Extracted material START

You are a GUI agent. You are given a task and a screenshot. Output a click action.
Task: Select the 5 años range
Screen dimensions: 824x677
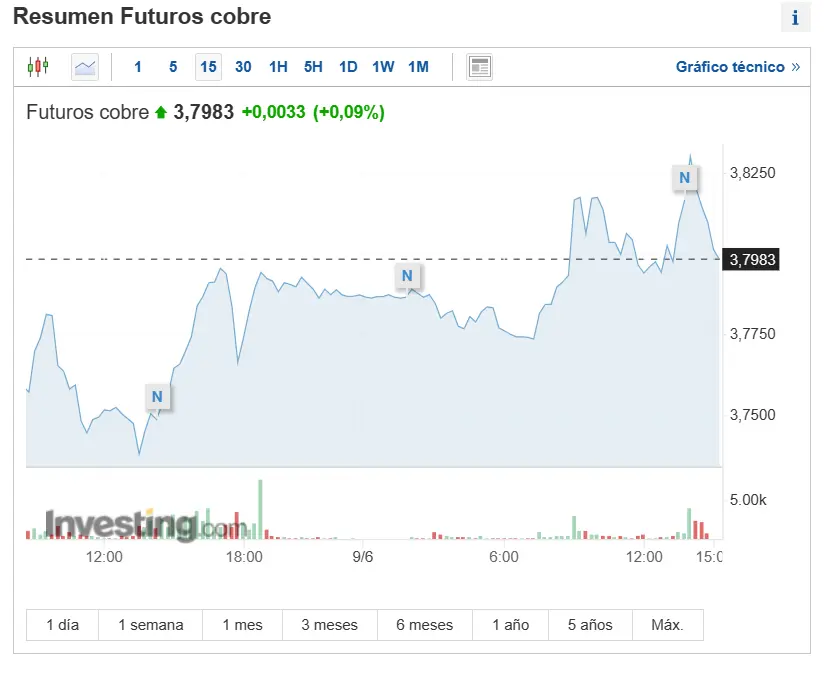(x=590, y=625)
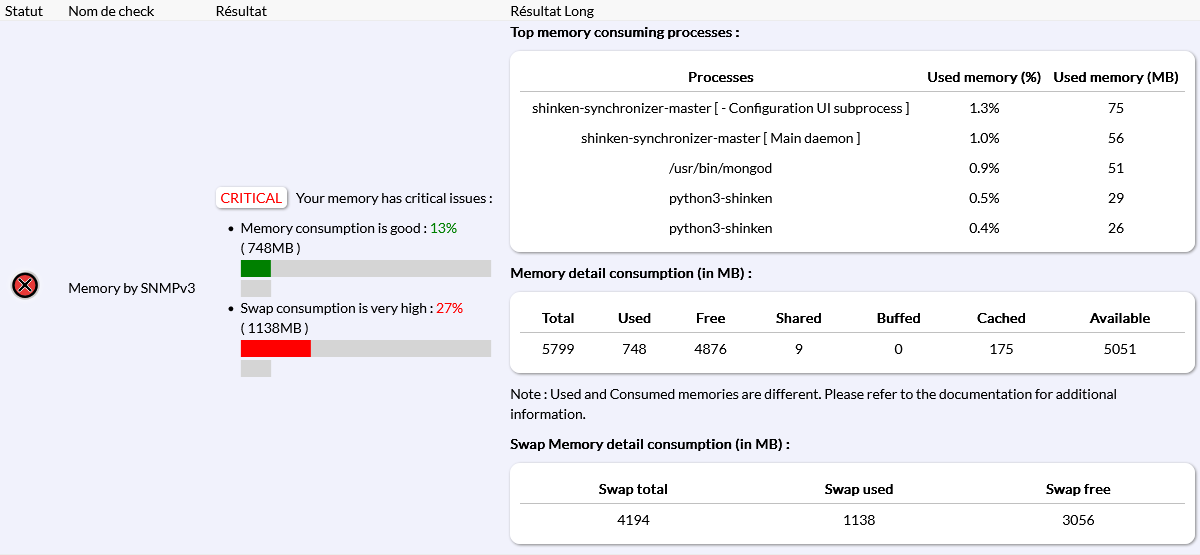Viewport: 1200px width, 555px height.
Task: Select the /usr/bin/mongod process row
Action: tap(720, 168)
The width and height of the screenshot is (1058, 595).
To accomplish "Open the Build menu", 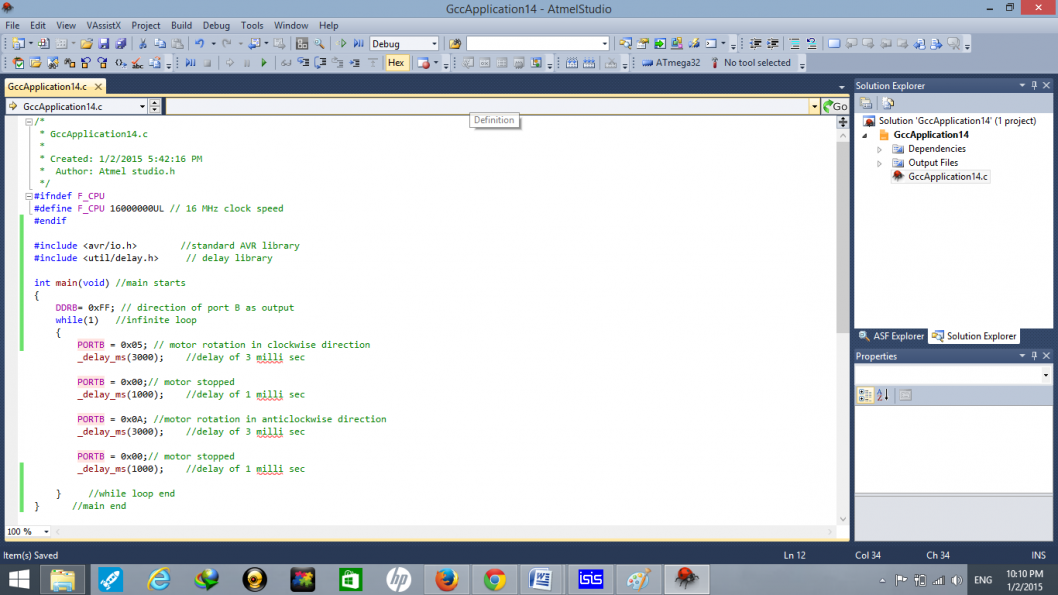I will tap(181, 25).
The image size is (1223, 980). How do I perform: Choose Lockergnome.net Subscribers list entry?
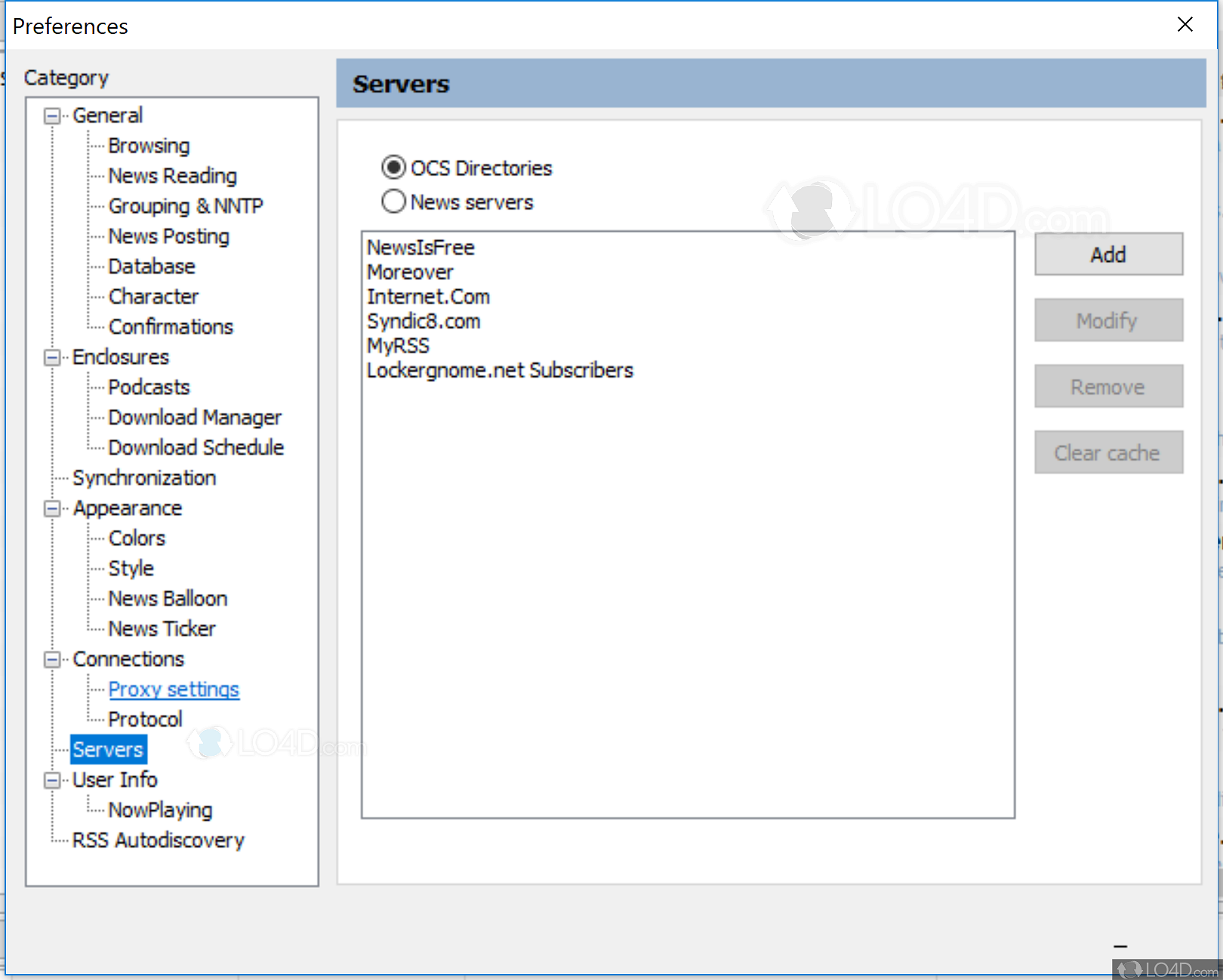pyautogui.click(x=500, y=371)
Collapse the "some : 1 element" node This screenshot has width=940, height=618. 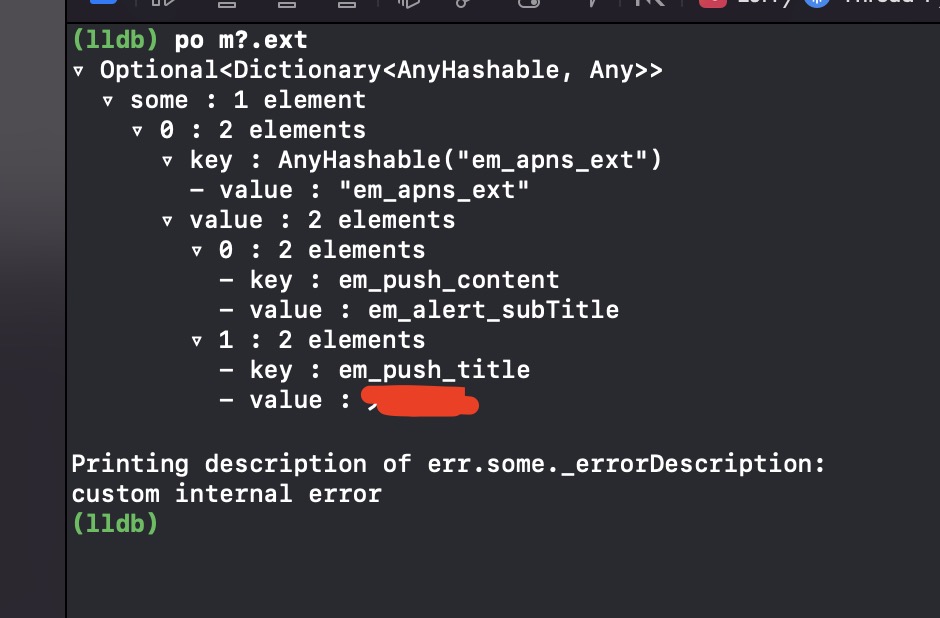pyautogui.click(x=108, y=101)
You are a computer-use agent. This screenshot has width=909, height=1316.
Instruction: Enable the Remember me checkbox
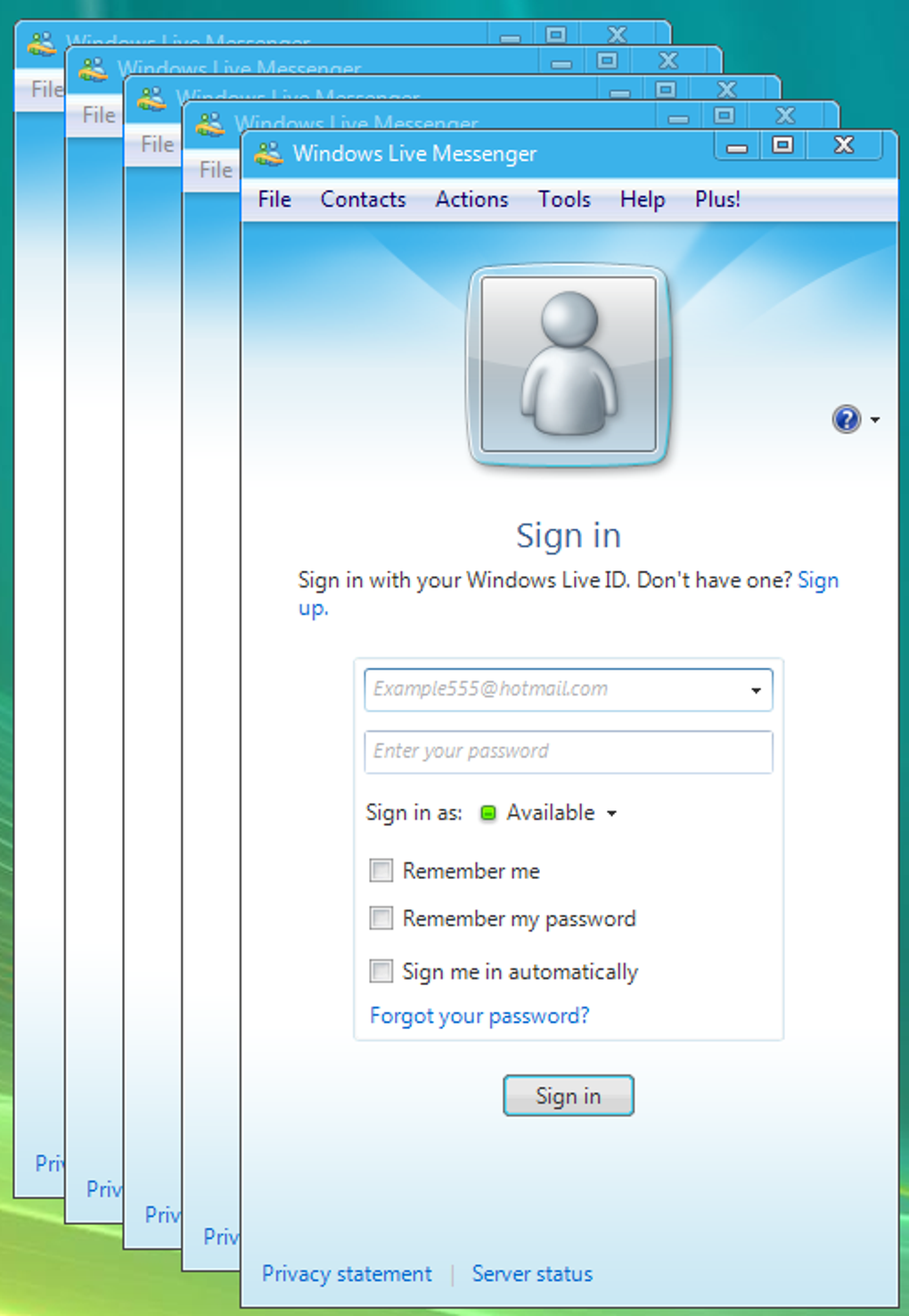tap(381, 870)
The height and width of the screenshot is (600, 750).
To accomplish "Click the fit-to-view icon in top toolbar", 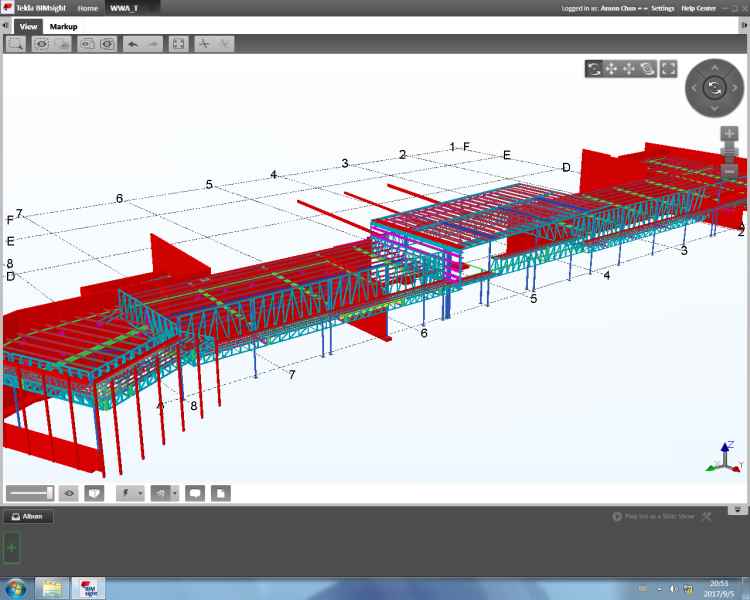I will [x=178, y=44].
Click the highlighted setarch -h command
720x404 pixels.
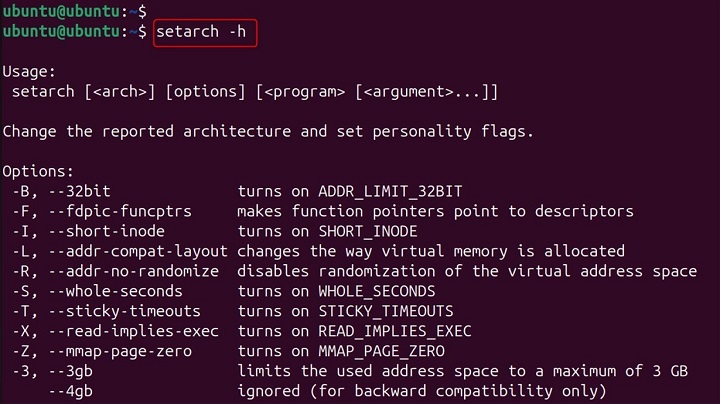point(205,33)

Extracted material END

What is being asked — Look back over the material above and state how many lines hold the word "agent". Write the number and nothing else.

Result for this exercise — 2